Dancing Deadline
I am Never Sure Where it Is
I'm kind of spazzing out today because my editor just told me the caveman book is being moved up to October. The GEICO caveman show will be airing in November, and they want the book and show to be available at roughly the same time. This is a big change, because they originally intended to release it in June of next year.
This is a big deal, because it means that this time, my publisher actually cares if the book succeeds, and they'll make some effort to publicize it. But it also means they want everything pretty much done by next week. And I'm still 4,000 words short, and the illustrations don't exist.
The big victim here is Chris Muir, who I have been trying to con into doing art for the book. I can draw, but I have come to realize that I hate it, and Chris would do great work.

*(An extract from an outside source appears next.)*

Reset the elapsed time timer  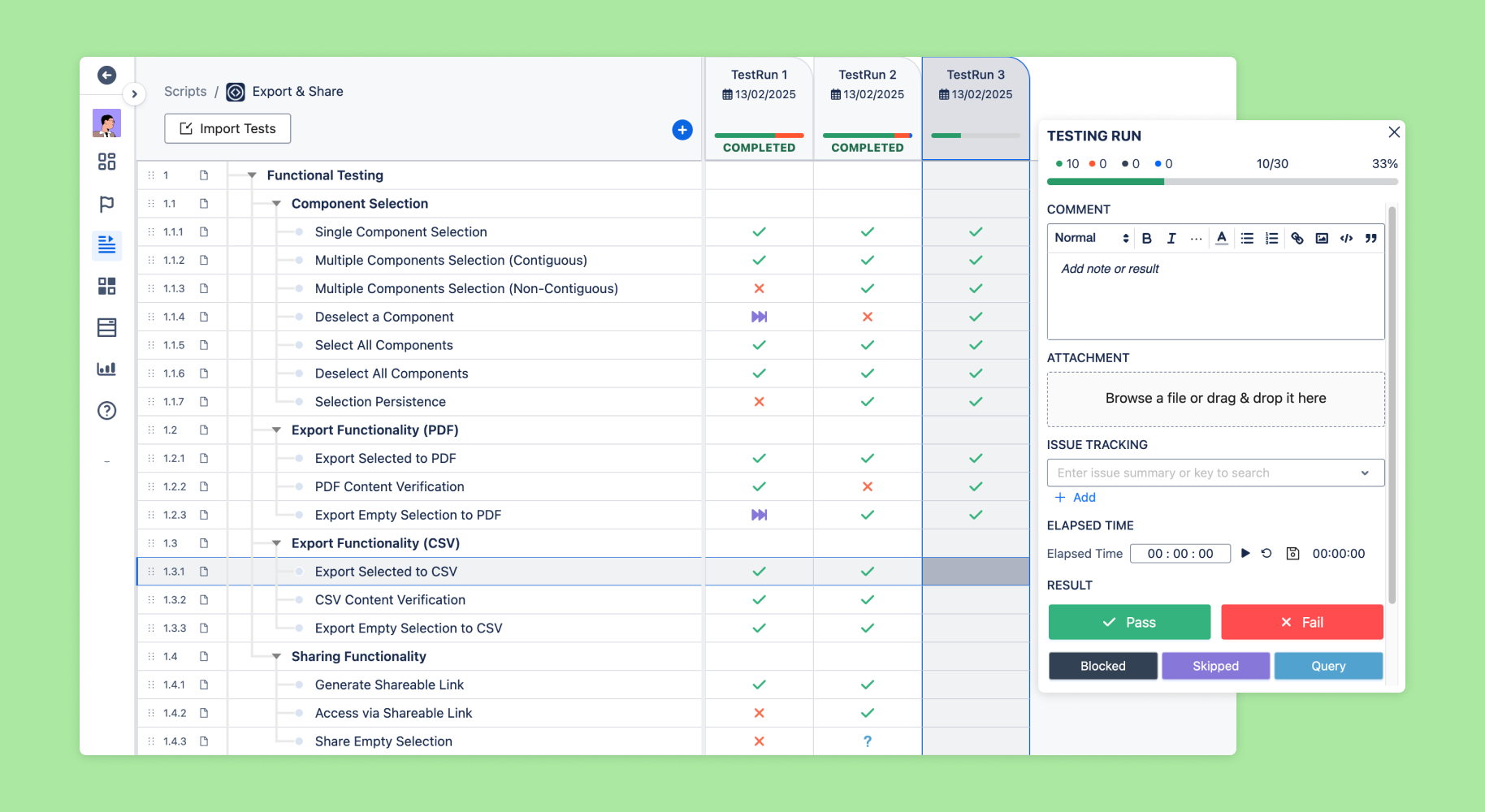[x=1266, y=553]
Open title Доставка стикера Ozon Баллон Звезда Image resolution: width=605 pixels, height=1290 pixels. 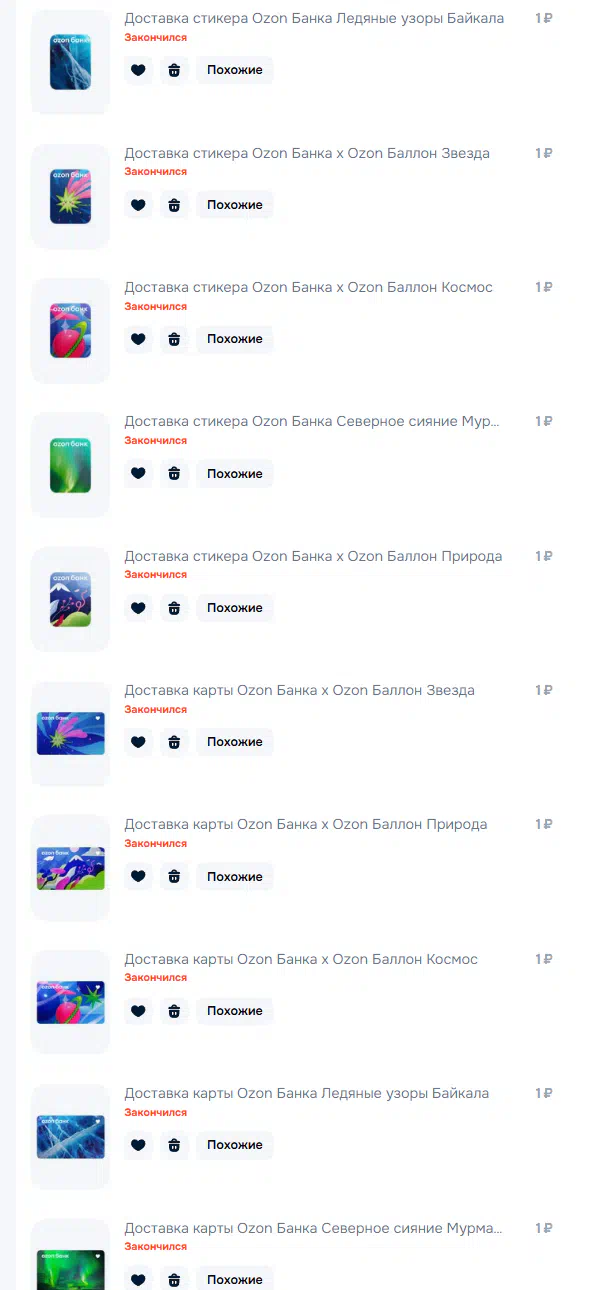(307, 153)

We were trying to whine him into doing maybe 45 illustrations in a month, which is ridiculous. Then it changed to 25 in three weeks, which wasn't quite as bad. Then today, right after I told him about the three weeks, I heard the book was being moved up, so we were looking at ten days or so.
I look like an idiot when this kind of thing happens, because I say one thing, and then my editor immediately tells me something has changed, because something unforeseeable has happened in New York, and then I have to go back and straighten things out with Chris. But he says he can do one illustration per chapter in the time we have, so I guess we're okay.
Truthfully, I am not totally pumped about this book. It's going to be funny, and I'm thrilled to have the opportunity to publish ANYTHING, but the original concept came from marketing people, so it won't be as close to my heart as the spam book or the cookbooks.
Optimally, when you write, you come up with an exciting idea and sell it to an editor, and then the book writes itself. It's very different when the idea comes from people who don't write and don't have any way of judging whether a concept has legs. I could write cookbooks until the turn of the next millennium and never run out of material, but cavemen...that is a topic you can cover exhaustively in a hundred pages. You really have to work to stretch it out.
And they wanted a lot of stuff on "getting in touch with your inner caveman." That probably sounds great at a marketing meeting, and it has potential, but once you sit down to write about it, you realize you're lucky if it comes out to 2,000 words.
So it has been a bit of a job.
I want to give them exactly what they ask for, and I'm trying. The last thing I want is to be a pain in the ass when someone is paying me money.
What we're looking at now is a short book--about 30,000 words--with maybe 30 illustrations, 12 or so provided by Chris. It would be great if he could do more, but it looks like there just isn't enough time. If I'm asked to do a sequel, I'm going to have to look into hallucinogenic drugs.
I don't know if this will have any effect on the cookbook or not. It would sure be nice if it did, because otherwise there will be a big long dead space between the cookbook and this book.
The big up side here is the promotion the publisher intends to do for the book. They didn't really do anything last time. I did all the promotion myself, which is why the campaign was so lame.
Crap. I have to start doing PR for this thing NOW. I just realized that.
I hope you like it when it's finally done, and I look forward to having time to work on other things again.